Project Managers have a wide range of responsibilities when working on a project: they oversee planning the project, create a schedule and timeline, execute each phase, manage budgets, serve as the liaison among all stakeholders, and also troubleshoot and maintenance, plus whatever other tasks that get added to their plate. As such, a Project Manager (PM) must be very organized and detail oriented. They also need to have great people skills because at the end of the day, this person is responsible for leading the team and communicating with all involved parties.
The Project Management Institute describes the role of a project manager as someone who acts as an agent of change. Someone who “makes project goals their own and uses their skills and expertise to inspire a sense of shared purpose within the project team.”
PMs serve as leaders. Aside from ensuring the project is delivered on time and within the agreed-upon budget, they also encourage their teams and inspire their clients. They need to solve problems as they arise with strong critical-thinking capabilities while also possessing strong communication skills to ensure everyone remains informed, motivated, and onboard.
A good PM delivers a final product on time, on budget while meeting or exceeding client expectations. Tracing projects back to business goals is becoming increasingly necessary for project managers.
All brains on deck
The Agile framework focuses on self-organization and team empowerment rather than defining specific roles, which is why there is no need for a Project Manager in the traditional sense; the role is pretty much covered between all the existing roles.
Anyone who's ever taken an Agile class or training has heard of the defined roles of scrum master, product owner, and development team in the scrum framework, which makes no mention of the Project Manager role. Personally, I have taken five Agile classes from different places and never once have heard the word “Project Manager”. So, where does this skill set belong? Is there really no use for a PM in an Agile setting? Is there nothing they can do to add value to an Agile project?

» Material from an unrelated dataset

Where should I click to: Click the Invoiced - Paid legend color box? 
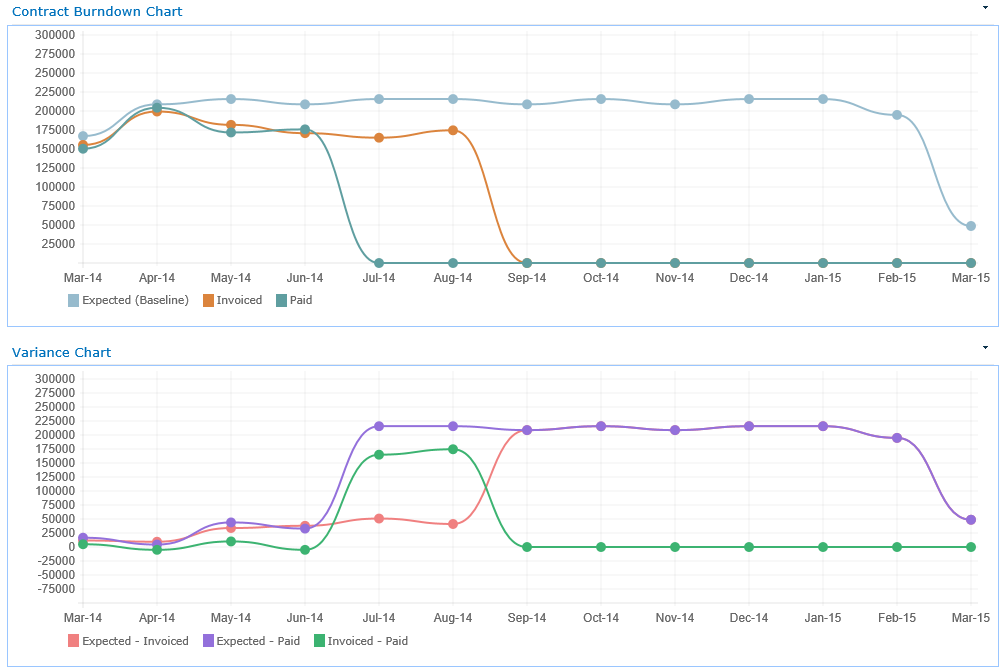(319, 641)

An Agile organization can- and does- function well without a Project Manager. However, there is a huge potential for a PM skill set to add value to an organization, specifically on large projects. I have worked in QA Testing across various complex projects for the past five years, and it is clear to me that a PM can greatly impact both the journey and outcome of the project in regard to budget and risk management, as well as coordination between multiple scrum teams.

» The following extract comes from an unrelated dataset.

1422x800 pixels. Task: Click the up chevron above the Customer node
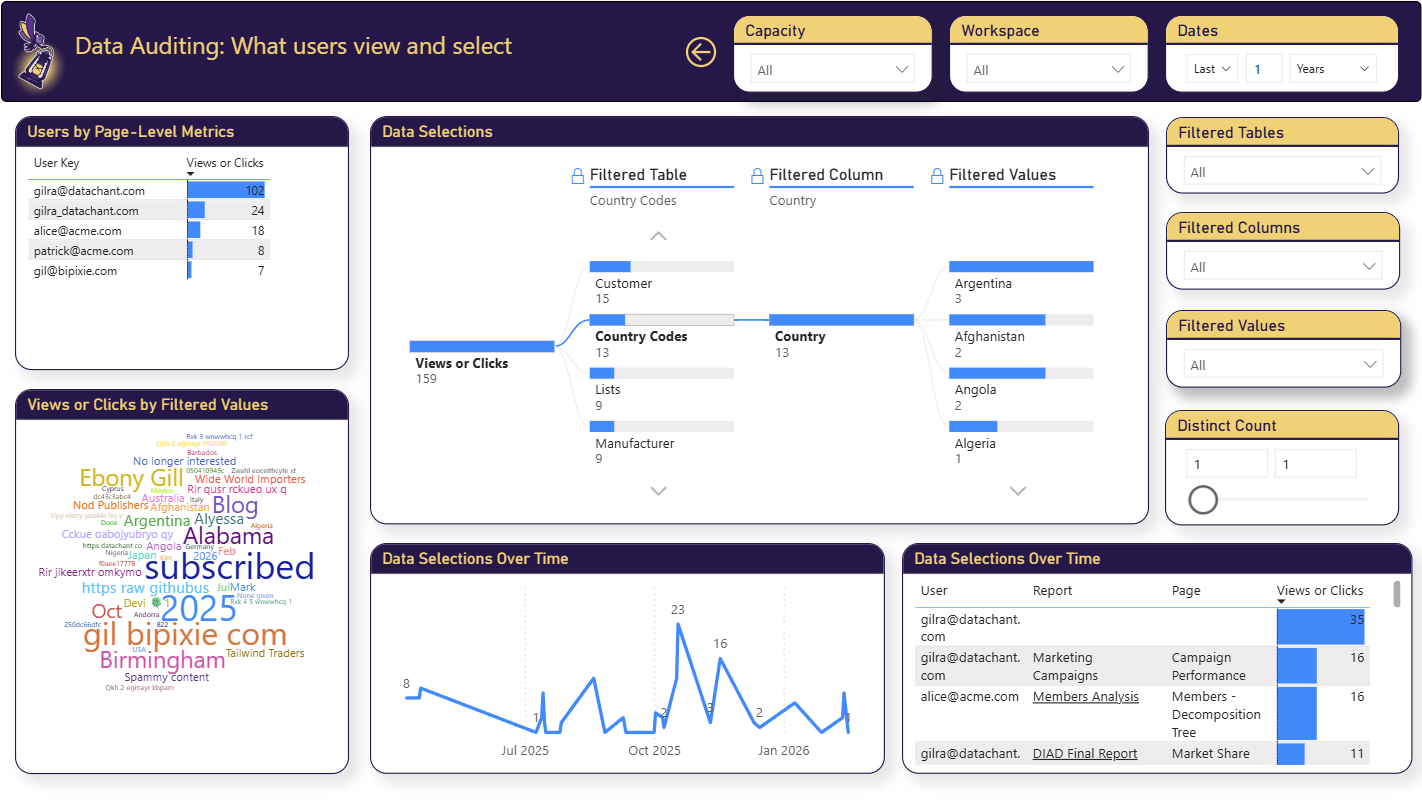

In an Agile environment, a Project Manager can add value by managing key aspects of every project, overseeing budgets, risks, etc., especially on large scale projects for enterprise organizations. Having a Project Manager also frees up the Scrum Master to focus solely on his or her core functions.
Take, for example, the below chart from Ken Rubin and his article “What Happens to the Project Manager when Doing Agile Development with Scrum?” While the PM role no longer exists in a traditional sense, you can see how the tasks and roles normally assigned to them still exist within the system, but are spread out throughout the team. As a result, the person who would normally act as the PM, can work very well as the Product Owner, the Scrum Master, or on the Development Team, depending on his or her background and specific skillset.